TASK DETAILS: Pull every line containing "agent" out of the material below.

PROVIDED INFORMATION:
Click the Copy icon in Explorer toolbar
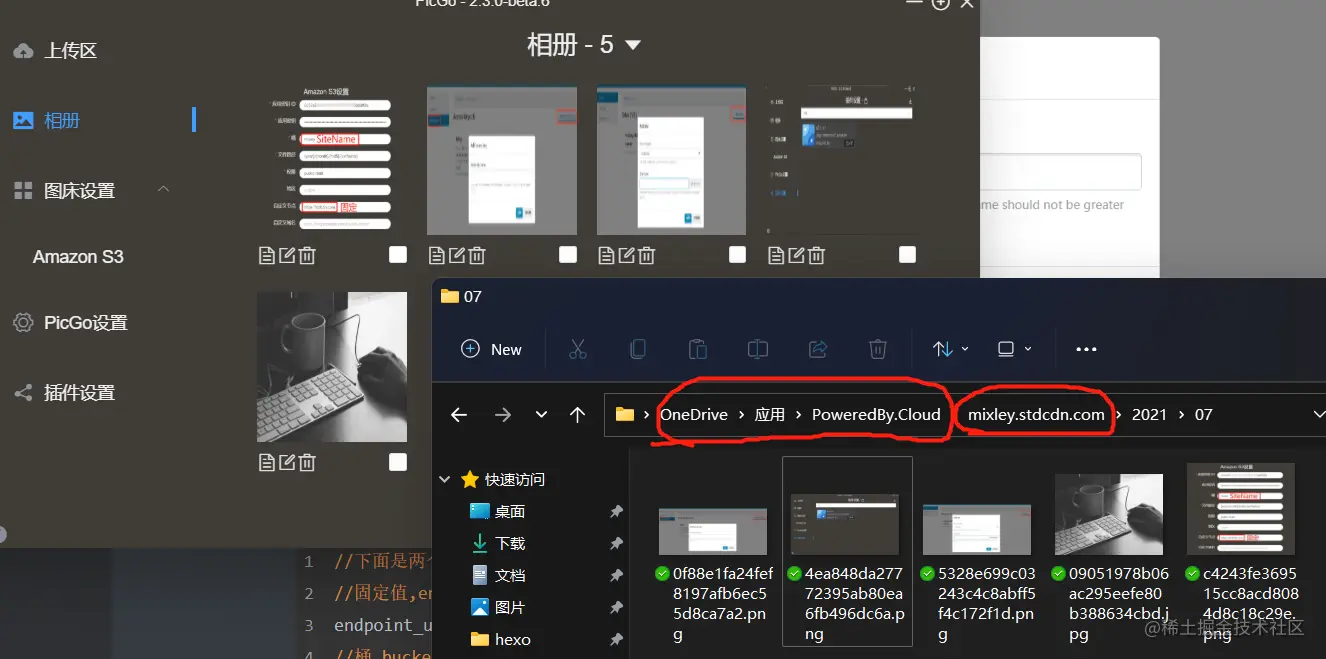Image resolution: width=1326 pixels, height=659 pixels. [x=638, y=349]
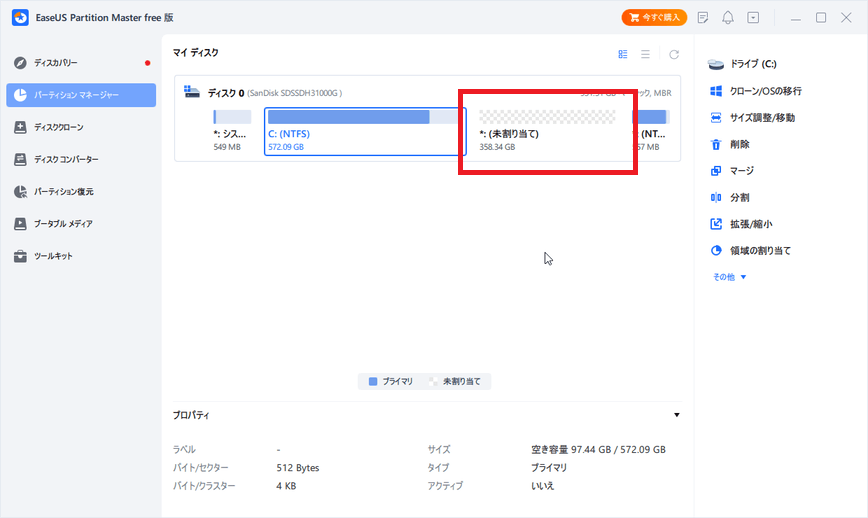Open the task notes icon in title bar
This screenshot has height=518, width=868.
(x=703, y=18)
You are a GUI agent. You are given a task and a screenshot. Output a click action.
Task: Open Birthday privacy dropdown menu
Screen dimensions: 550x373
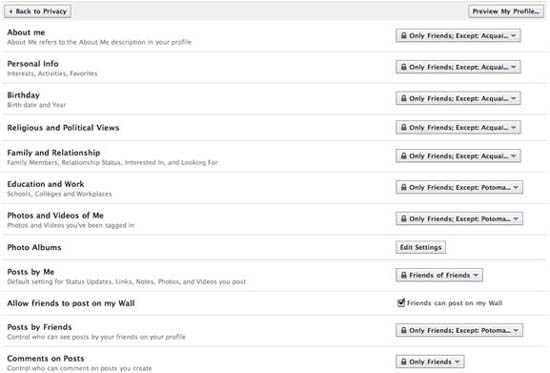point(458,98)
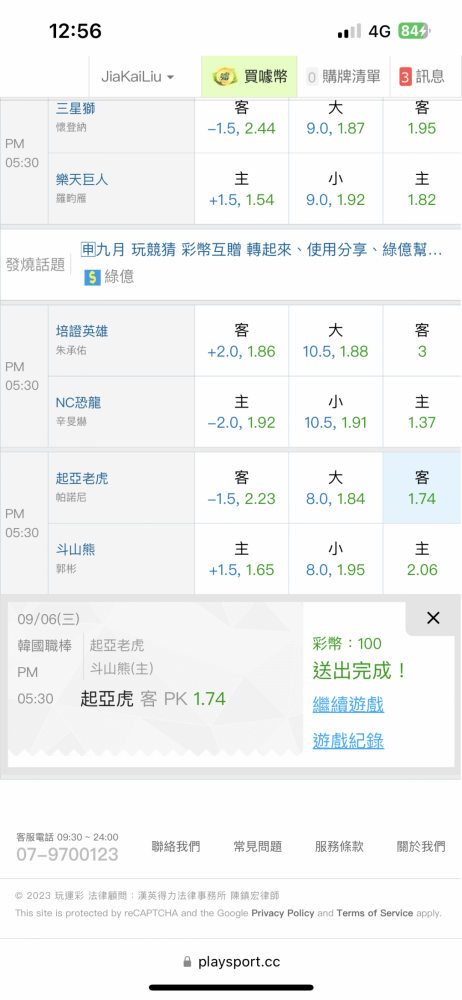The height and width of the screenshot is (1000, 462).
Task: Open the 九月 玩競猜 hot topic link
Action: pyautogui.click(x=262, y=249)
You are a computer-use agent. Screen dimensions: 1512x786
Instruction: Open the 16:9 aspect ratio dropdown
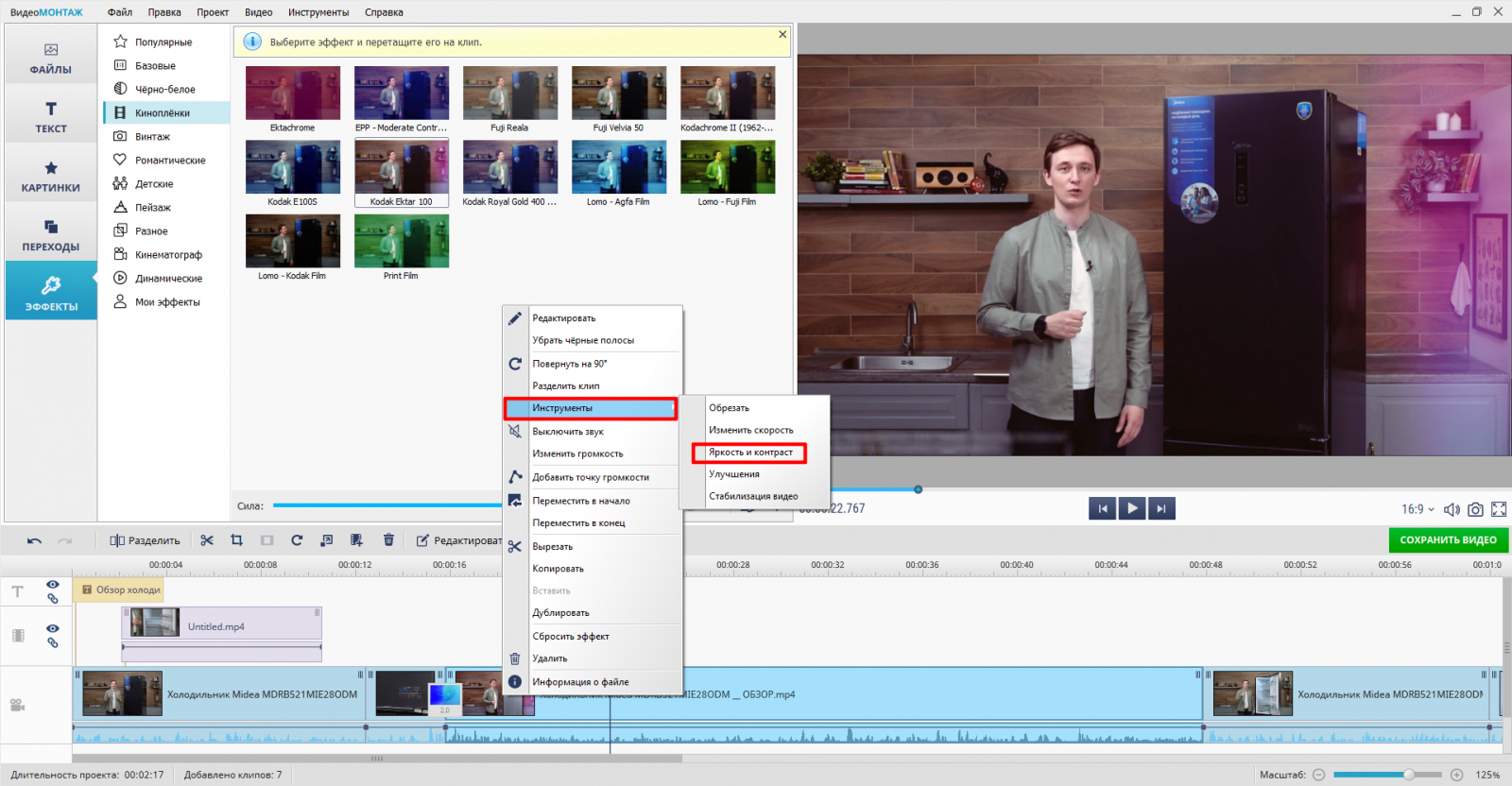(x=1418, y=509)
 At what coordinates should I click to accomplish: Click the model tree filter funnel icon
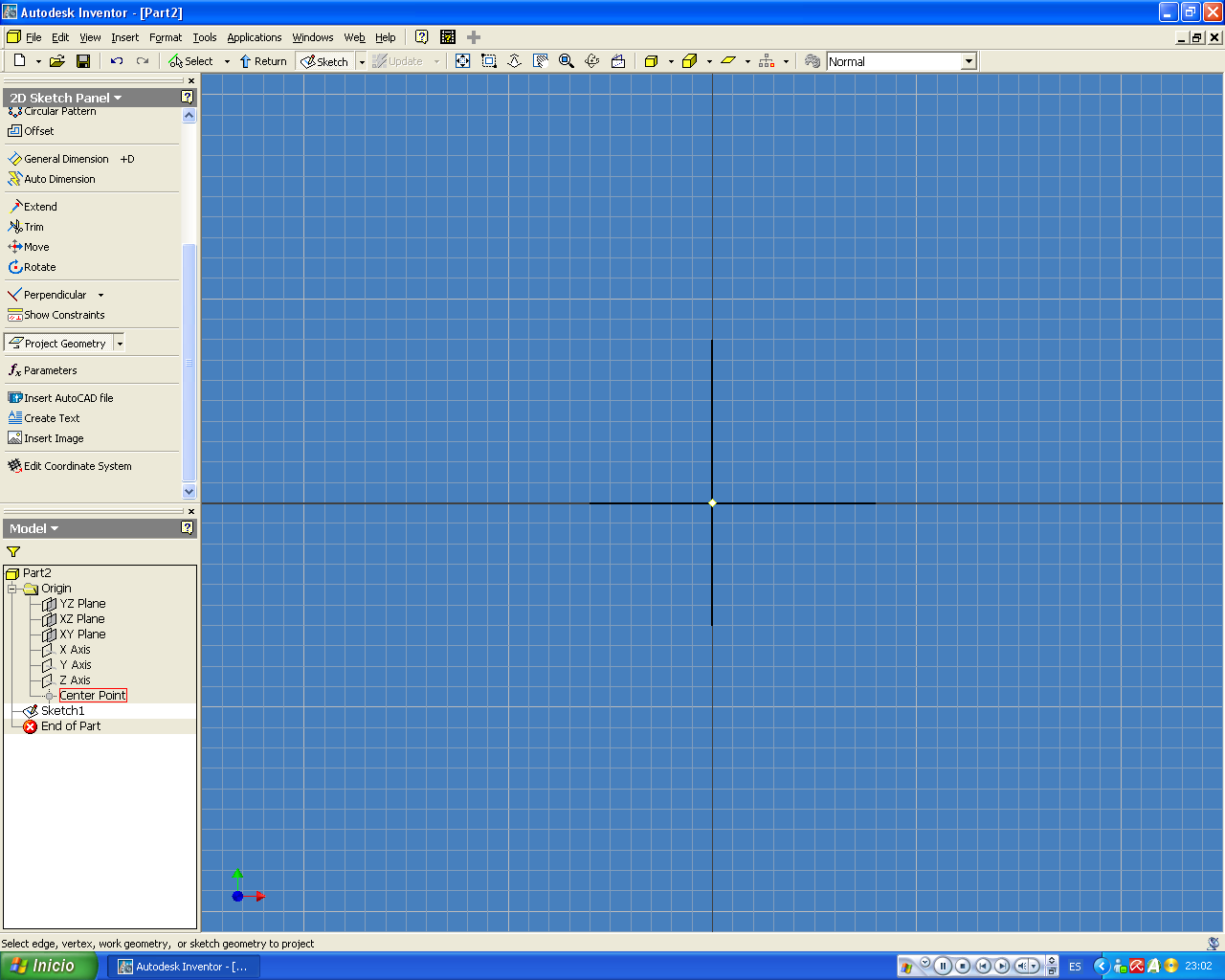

EXERCISE ANSWER:
You are a GUI agent. You are given a task and a screenshot. Output a click action.
You are a computer-use agent. Screen dimensions: 1512x786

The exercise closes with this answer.